Task details ->
Using "computer" as the search string, find the matching lines below and copy them.

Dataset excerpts
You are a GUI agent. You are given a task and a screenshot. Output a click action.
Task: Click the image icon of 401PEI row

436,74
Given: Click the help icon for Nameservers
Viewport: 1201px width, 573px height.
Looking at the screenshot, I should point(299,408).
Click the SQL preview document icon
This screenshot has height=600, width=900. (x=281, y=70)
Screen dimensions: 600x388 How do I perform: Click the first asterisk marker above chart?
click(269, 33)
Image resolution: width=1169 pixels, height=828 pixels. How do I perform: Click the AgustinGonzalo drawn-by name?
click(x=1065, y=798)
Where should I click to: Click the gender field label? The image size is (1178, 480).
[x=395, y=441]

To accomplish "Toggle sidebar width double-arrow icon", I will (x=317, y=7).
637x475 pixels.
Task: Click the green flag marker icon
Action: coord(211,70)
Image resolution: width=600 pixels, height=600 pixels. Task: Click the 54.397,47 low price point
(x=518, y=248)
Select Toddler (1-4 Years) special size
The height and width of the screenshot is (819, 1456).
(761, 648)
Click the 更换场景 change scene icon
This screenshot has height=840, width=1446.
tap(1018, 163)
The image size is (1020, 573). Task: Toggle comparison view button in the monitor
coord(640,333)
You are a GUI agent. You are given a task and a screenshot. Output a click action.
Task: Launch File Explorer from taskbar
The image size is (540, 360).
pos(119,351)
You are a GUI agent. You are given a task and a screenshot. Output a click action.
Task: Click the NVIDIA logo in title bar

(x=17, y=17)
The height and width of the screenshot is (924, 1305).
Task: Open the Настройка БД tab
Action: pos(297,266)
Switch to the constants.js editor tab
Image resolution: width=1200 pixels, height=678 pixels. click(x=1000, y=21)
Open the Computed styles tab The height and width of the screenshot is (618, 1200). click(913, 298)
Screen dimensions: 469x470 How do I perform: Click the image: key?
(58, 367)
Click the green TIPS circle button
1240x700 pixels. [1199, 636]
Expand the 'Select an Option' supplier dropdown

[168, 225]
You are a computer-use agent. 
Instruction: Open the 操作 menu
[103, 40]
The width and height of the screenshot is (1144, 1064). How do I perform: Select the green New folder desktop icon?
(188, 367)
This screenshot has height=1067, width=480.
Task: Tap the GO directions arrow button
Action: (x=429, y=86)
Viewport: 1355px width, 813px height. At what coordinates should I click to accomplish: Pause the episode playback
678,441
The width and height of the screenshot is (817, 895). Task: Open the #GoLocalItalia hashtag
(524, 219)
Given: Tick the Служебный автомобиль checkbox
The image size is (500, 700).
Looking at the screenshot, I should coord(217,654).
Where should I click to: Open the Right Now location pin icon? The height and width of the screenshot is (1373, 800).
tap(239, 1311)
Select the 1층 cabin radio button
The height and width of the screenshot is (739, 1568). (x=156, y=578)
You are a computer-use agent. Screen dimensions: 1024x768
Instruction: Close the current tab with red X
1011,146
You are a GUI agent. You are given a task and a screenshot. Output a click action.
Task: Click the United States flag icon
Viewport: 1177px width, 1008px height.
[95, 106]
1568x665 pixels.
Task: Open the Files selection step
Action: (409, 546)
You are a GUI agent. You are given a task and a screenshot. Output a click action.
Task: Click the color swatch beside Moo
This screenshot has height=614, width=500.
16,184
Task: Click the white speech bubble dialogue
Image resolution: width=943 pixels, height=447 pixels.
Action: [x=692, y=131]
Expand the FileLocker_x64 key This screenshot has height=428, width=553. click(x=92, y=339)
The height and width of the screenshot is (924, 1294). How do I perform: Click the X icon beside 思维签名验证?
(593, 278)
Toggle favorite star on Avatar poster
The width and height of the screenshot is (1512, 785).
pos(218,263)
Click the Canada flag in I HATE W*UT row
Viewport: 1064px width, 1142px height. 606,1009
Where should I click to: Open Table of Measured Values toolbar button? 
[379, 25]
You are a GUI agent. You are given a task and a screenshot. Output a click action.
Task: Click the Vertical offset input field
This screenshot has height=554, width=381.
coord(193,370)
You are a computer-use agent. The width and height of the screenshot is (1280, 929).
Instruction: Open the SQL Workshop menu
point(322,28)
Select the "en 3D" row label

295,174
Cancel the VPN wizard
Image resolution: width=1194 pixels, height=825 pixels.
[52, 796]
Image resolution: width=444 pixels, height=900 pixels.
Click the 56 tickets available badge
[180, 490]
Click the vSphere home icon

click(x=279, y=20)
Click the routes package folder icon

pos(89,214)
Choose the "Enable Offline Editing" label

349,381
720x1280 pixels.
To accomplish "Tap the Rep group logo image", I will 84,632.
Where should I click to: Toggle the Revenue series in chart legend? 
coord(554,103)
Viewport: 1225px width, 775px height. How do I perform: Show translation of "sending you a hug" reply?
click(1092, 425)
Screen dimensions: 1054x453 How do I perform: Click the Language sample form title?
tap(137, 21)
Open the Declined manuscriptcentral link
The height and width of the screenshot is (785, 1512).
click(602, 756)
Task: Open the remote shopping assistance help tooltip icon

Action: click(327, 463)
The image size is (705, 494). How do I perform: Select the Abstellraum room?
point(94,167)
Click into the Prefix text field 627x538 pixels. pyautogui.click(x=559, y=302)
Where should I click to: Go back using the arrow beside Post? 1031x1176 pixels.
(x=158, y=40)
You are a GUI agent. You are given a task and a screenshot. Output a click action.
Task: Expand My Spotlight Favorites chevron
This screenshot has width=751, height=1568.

Task solution ->
You are a computer-use agent. 
You are a computer-use agent. Screen dimensions: 1024x768
You are a computer-use agent. The width and height of the screenshot is (1280, 929).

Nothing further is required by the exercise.